University of Kentucky, Department of Psychology, Lexington, KY, USA.
University of Kentucky, Markey Cancer Center, Lexington, KY, USA.
Nicotine Tob Res. 2022 Oct 26;24(11):1781-1788. doi: 10.1093/ntr/ntac114.
This intensive longitudinal study describes key events in the process of smoking cessation after a new head and neck cancer (HNC) diagnosis. Prior longitudinal studies show some cancer patients quit, while others continue to smoke, but details about the pattern in which these discrete outcomes arise are scarce. This study is meant to help rectify this gap in the literature.
Participants were 42 HNC patients who reported current smoking at enrollment. Participants were recruited from an outpatient oncology clinic and completed a baseline questionnaire prior to begin a 30-day daily assessment.

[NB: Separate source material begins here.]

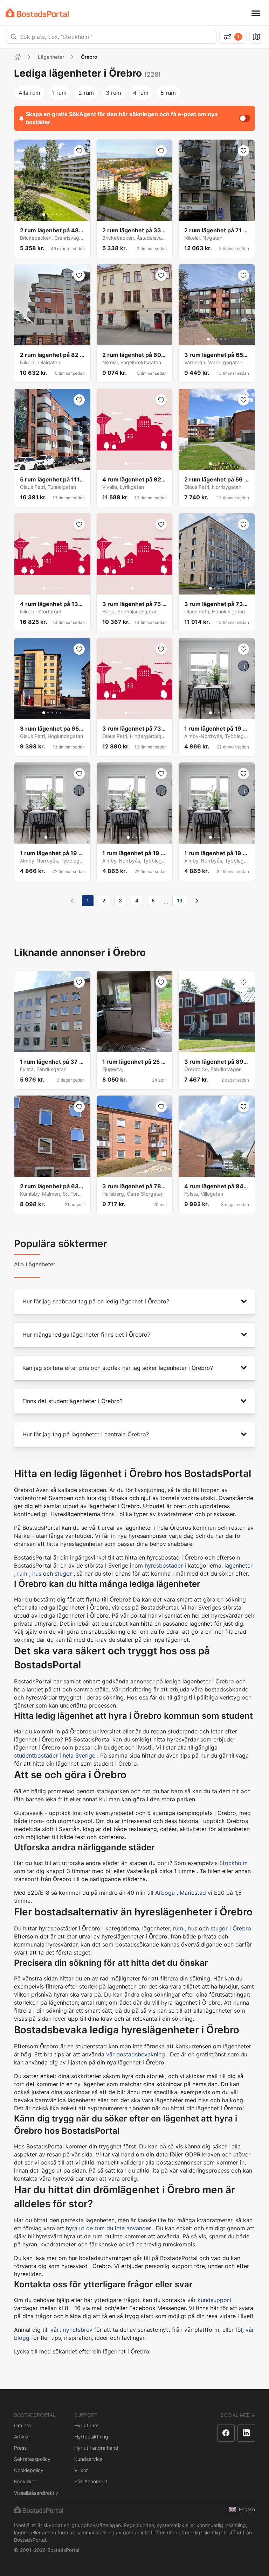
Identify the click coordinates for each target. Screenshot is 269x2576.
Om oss (22, 2425)
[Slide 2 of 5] (48, 214)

Few participants (9.52%) achieved 30-day continuous abstinence from smoking. On average, participants reported 9.64 ± 11.93 total days of abstinence. Nearly, all (94.44%, n = 34) participants made at least one quit attempt, with an average of 16.94 ± 11.30 quit attempt days. Fewer participants were able to achieve a 24-hour quit attempt (52.78%, n = 19), with a corresponding average of 5.50 ± 8.69 24-hour days. The median time to first 24-hour quit attempt was 13 days after enrollment. Based on smoking behavioral patterns, participants were categorized into five groups, the most common being "persistent attempters," which involved unsuccessful quit attempts throughout the study. Only 45% of participants (n = 19) used evidence-based treatment, the most common being cessation medication.
This intensive longitudinal study found that cancer diagnosis can spur a lot of efforts to quit smoking. Unfortunately, this study suggests that many quit attempts are short lived, possibly a result of an absence or insufficient use of evidence-based treatments.
For adults who are current smokers at the time of cancer diagnosis, there is a high likelihood of persistent cigarette smoking and use of other tobacco products in the weeks and months after a cancer diagnosis. Furthermore, this study shows that while a lot of quit attempts may occur, few are successful, which may be partly attributable to the low use of evidence-based tobacco treatment. Future research with cancer patients should aim to identify predictors of quit attempts and abstinence as well as treatment utilization.
本强化纵向研究描述了新发头颈部癌症(HNC)诊断后戒烟过程中的关键事件。先前的纵向研究表明,一些癌症患者戒烟,而另一些则继续吸烟,但关于这些离散结果出现模式的详细信息很少。本研究旨在帮助纠正这一文献空白。
参与者为 42 名在入组时报告当前吸烟的 HNC 患者。参与者从门诊肿瘤诊所招募,并在开始为期 30 天的每日评估前完成基线问卷。
很少有参与者(9.52%)实现了 30 天的连续戒烟。平均而言,参与者报告了 9.64 ± 11.93 天的总戒烟天数。几乎所有(94.44%,n=34)参与者都至少尝试了一次戒烟,平均尝试天数为 16.94 ± 11.30 天。能够实现 24 小时戒烟尝试的参与者较少(52.78%,n=19),相应的平均 24 小时天数为 5.50 ± 8.69 天。首次 24 小时戒烟尝试的中位时间为入组后 13 天。根据吸烟行为模式,参与者分为五组,最常见的是“持续尝试者”,即在整个研究过程中均为不成功的戒烟尝试。只有 45%的参与者(n=19)使用了基于证据的治疗方法,最常见的是戒烟药物。
本强化纵向研究发现,癌症诊断可以激发大量戒烟努力。不幸的是,本研究表明,许多戒烟尝试持续时间很短,可能是由于缺乏或未充分使用基于证据的治疗方法。
对于在癌症诊断时为当前吸烟者的成年人,在癌症诊断后的数周和数月内,很可能持续吸烟并使用其他烟草制品。此外,本研究表明,尽管可能会进行大量戒烟尝试,但很少有成功的,这可能部分归因于基于证据的烟草治疗使用率低。未来的癌症患者研究应旨在确定戒烟尝试和戒烟以及治疗使用率的预测因素。